The combination I run on most production stores: nightly plugin-based off-site backup, ad-hoc WP-CLI scoped dumps before any risky operation, host snapshots as the third layer. Three layers because backups fail more often than people admit, and overlap is what saves you.

A note on BrikPanel and backups. BrikPanel does not handle backup itself; that is a separate problem domain best left to dedicated tools. But the data BrikPanel stores (custom dashboard configs, inventory views, bulk edit history) lives in the same WordPress database as everything else, so any backup that covers the standard wp_options, wp_postmeta, and the WooCommerce tables already covers BrikPanel state. If you are running BrikPanel (wordpress.org/plugins/brikpanel-admin-panel-dashboard-for-woocommerce) and following the database-first backup approach above, BrikPanel state comes along for the ride. No separate backup step required.

FAQ

About BrikPanel
BrikPanel is a free WordPress admin plugin that gives you a single grid view for inventory, bulk edits, and variation management. The operations that most often need a quick backup before you run them. It does not replace a backup tool, but combined with the WP-CLI scoped dumps above, it is what most operators reach for first when figuring out how to backup a WooCommerce site before risky catalog work. Install from wordpress.org/plugins/brikpanel-admin-panel-dashboard-for-woocommerce and pair it with the WP-CLI export commands from the database section.

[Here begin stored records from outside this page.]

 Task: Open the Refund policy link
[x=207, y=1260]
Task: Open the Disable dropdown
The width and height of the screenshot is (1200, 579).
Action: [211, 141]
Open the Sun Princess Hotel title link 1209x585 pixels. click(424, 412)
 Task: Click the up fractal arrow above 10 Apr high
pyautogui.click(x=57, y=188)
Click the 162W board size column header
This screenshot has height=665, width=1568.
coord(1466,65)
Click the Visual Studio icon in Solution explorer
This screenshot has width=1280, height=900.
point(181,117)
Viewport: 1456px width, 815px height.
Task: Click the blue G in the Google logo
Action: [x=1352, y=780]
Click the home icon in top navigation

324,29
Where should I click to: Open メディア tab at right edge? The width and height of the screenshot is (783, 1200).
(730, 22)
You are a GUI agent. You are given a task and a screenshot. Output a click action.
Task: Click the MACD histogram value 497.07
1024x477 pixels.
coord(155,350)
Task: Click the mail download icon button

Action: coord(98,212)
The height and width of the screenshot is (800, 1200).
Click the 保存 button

How often should I backup a WooCommerce site running real orders?

Daily at minimum, with a database-scoped dump running before any bulk operation on top of that. Knowing how to backup a WooCommerce site properly means treating the database as continuously valuable. Every hour your store takes orders is data that does not exist anywhere else. For stores doing more than 50 orders a day, every six hours is closer to the right cadence, and a real-time replication target like a read replica starts to make sense once you cross 200 orders a day.

Is the host’s “automatic backup” enough on its own?

No. Host snapshots are slow to restore (often 30 to 90 minutes from request to live) and you do not control retention or what is included in the snapshot. They are a useful last line of defense, but a backup strategy that relies only on them is a strategy that has never been tested under pressure.

How do I backup the WooCommerce database without taking the site offline?

Use wp db export from WP-CLI or mysqldump with the --single-transaction flag. Both produce a consistent snapshot without locking tables for write. Backup plugins like UpdraftPlus do this internally as well. The site stays online during the export, including checkout.

What is the smallest possible backup that still lets me recover from a bad bulk edit?

A scoped dump of wp_posts, wp_postmeta, wp_terms, wp_term_taxonomy, and wp_term_relationships. This covers products, variations, attributes, and categories. It excludes orders, so use it only as a rollback for catalog changes, not for order recovery.

Do I need a separate backup for HPOS-enabled stores?

Not separate, but make sure your backup tool’s table list includes wc_orders, wc_order_addresses, wc_order_operational_data, and wc_orders_meta. Some older plugins skip them by default. They produce backups that look complete but are missing every order on restore.

Can I restore one product without restoring the entire database?

Technically yes, by importing only the relevant wp_posts and wp_postmeta rows for that product ID and its variations. In practice, this is brittle and easy to get wrong. Faster path: restore the scoped products dump to a staging environment, copy the rows over manually, and verify on the live site before pushing the change to production.